To have a horror of the bourgeois is bourgeois.
About This Quote
Jules Renard (1864–1910), a French novelist and diarist associated with fin-de-siècle literary circles, was a sharp observer of social posturing and artistic affectation. The remark is typically attributed to his journal, where he recorded aphorisms and judgments about writers, critics, and the manners of his time. In late-19th-century France, “bourgeois” was often used pejoratively by bohemians and avant-garde artists to denounce conventional taste, material comfort, and social conformity.
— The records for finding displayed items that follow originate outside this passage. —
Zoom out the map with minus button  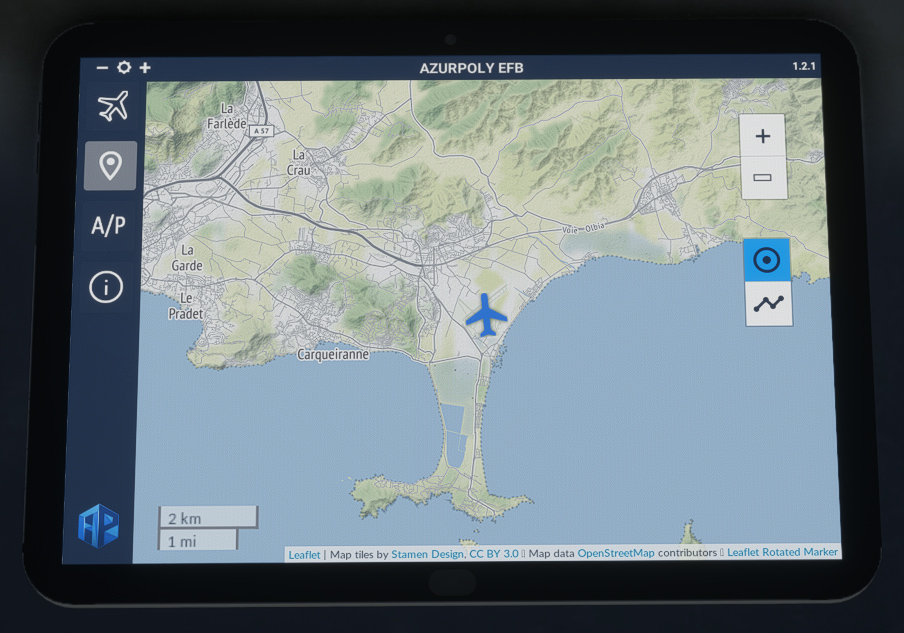(x=763, y=178)
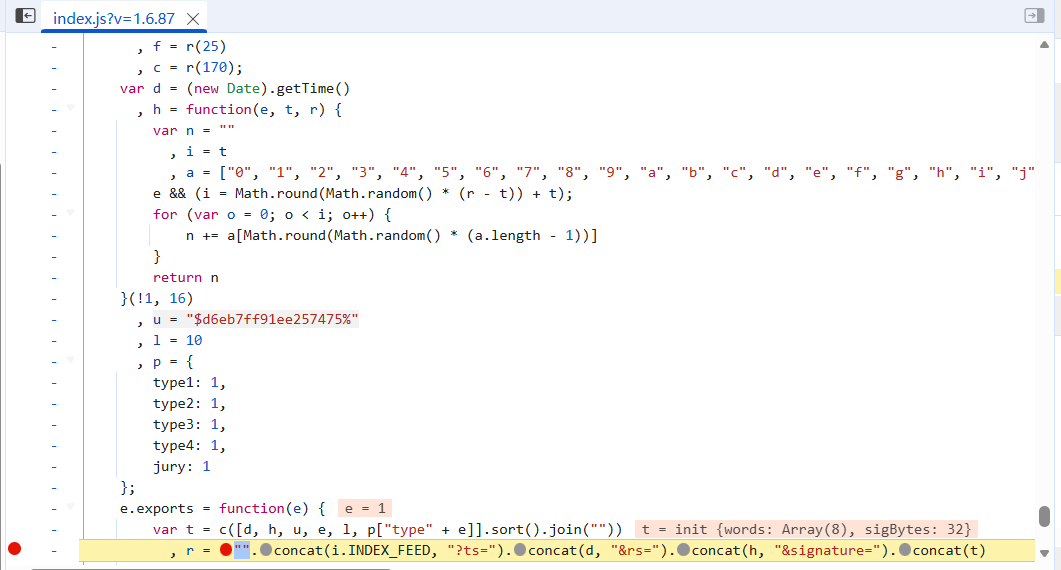Screen dimensions: 1061x570
Task: Close the index.js?v=1.6.87 tab
Action: click(193, 19)
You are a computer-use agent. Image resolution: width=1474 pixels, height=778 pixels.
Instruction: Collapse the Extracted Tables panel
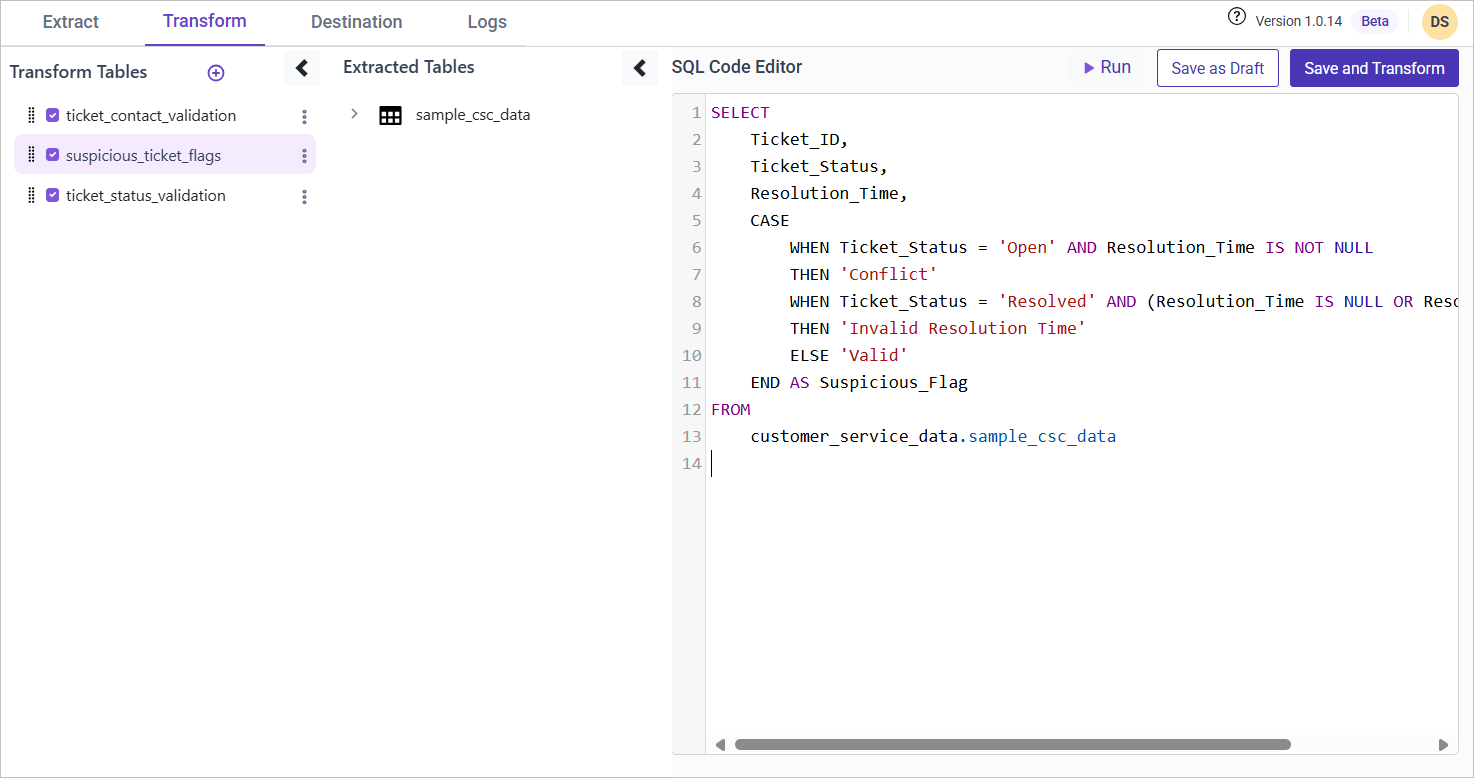(640, 68)
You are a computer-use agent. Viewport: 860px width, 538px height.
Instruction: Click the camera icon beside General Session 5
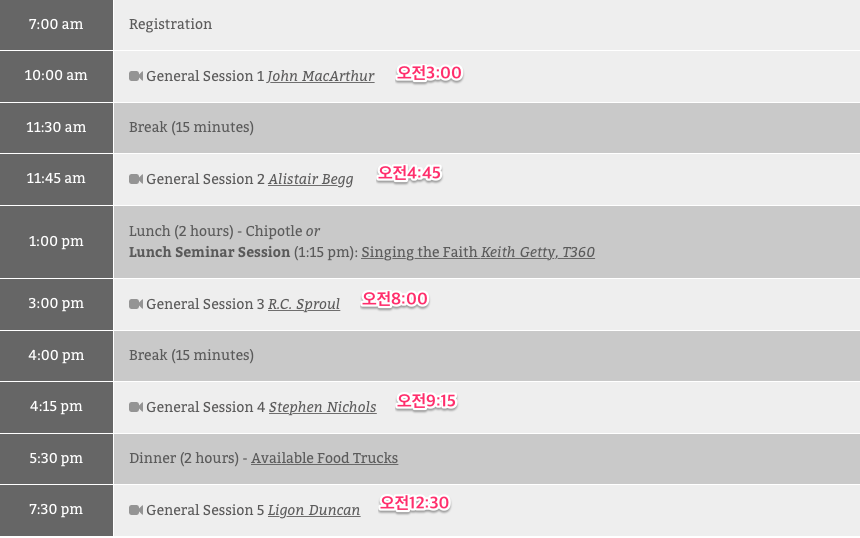136,510
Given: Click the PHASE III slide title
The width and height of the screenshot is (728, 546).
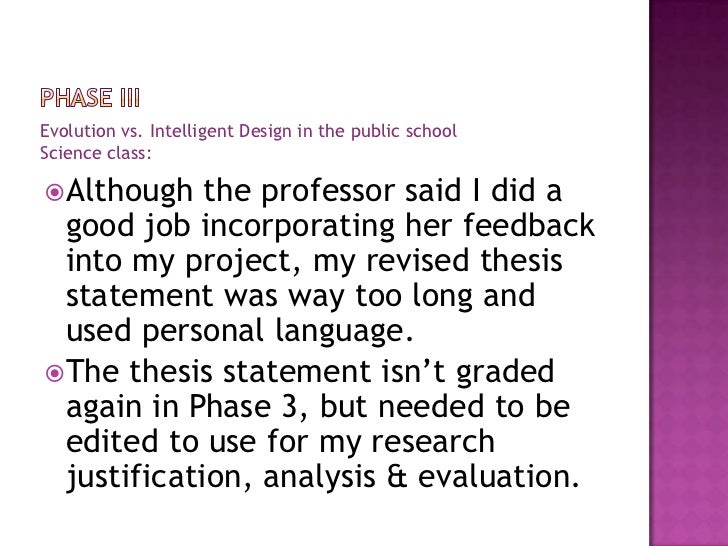Looking at the screenshot, I should point(90,98).
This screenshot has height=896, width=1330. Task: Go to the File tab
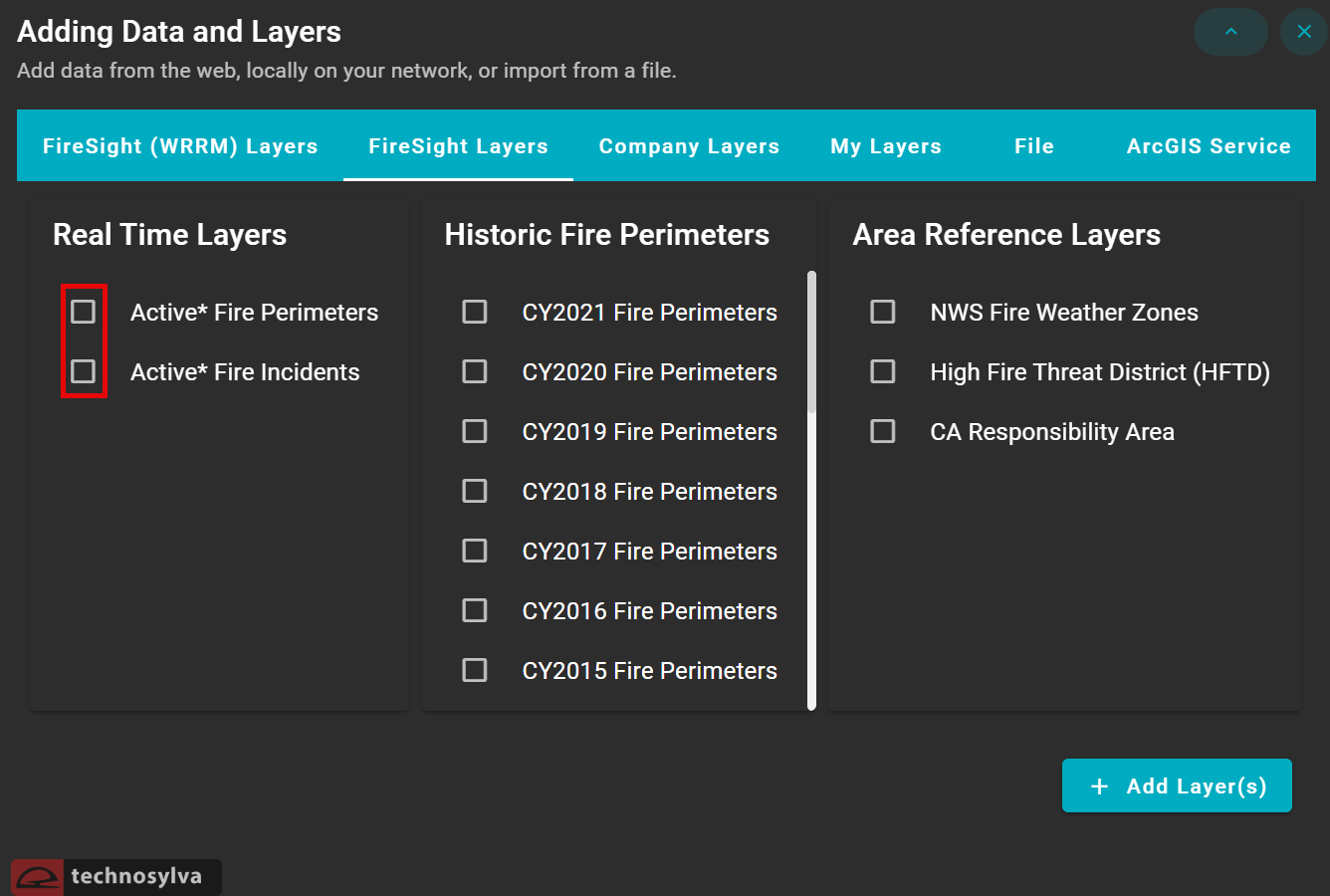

Renard’s epigram turns that fashionable disdain back on the speaker, suggesting that the pose of anti-bourgeois “horror” can itself be a predictable, status-seeking reflex within bourgeois culture.
Interpretation
Renard’s line is a paradox meant to puncture moral and aesthetic snobbery. If “bourgeois” names a mindset of conformity and self-satisfaction, then loudly advertising one’s “horror” of the bourgeois can become another form of conformity—an approved gesture within certain milieus. The quote implies that identity built on negation (“I am not like them”) can be as socially scripted as the thing it rejects. It also critiques the way cultural elites sometimes use contempt for the middle class as a badge of refinement, turning rebellion into a convention. In short, Renard warns that disdain can be a mirror: the anti-bourgeois pose may reproduce bourgeois habits of judgment and belonging.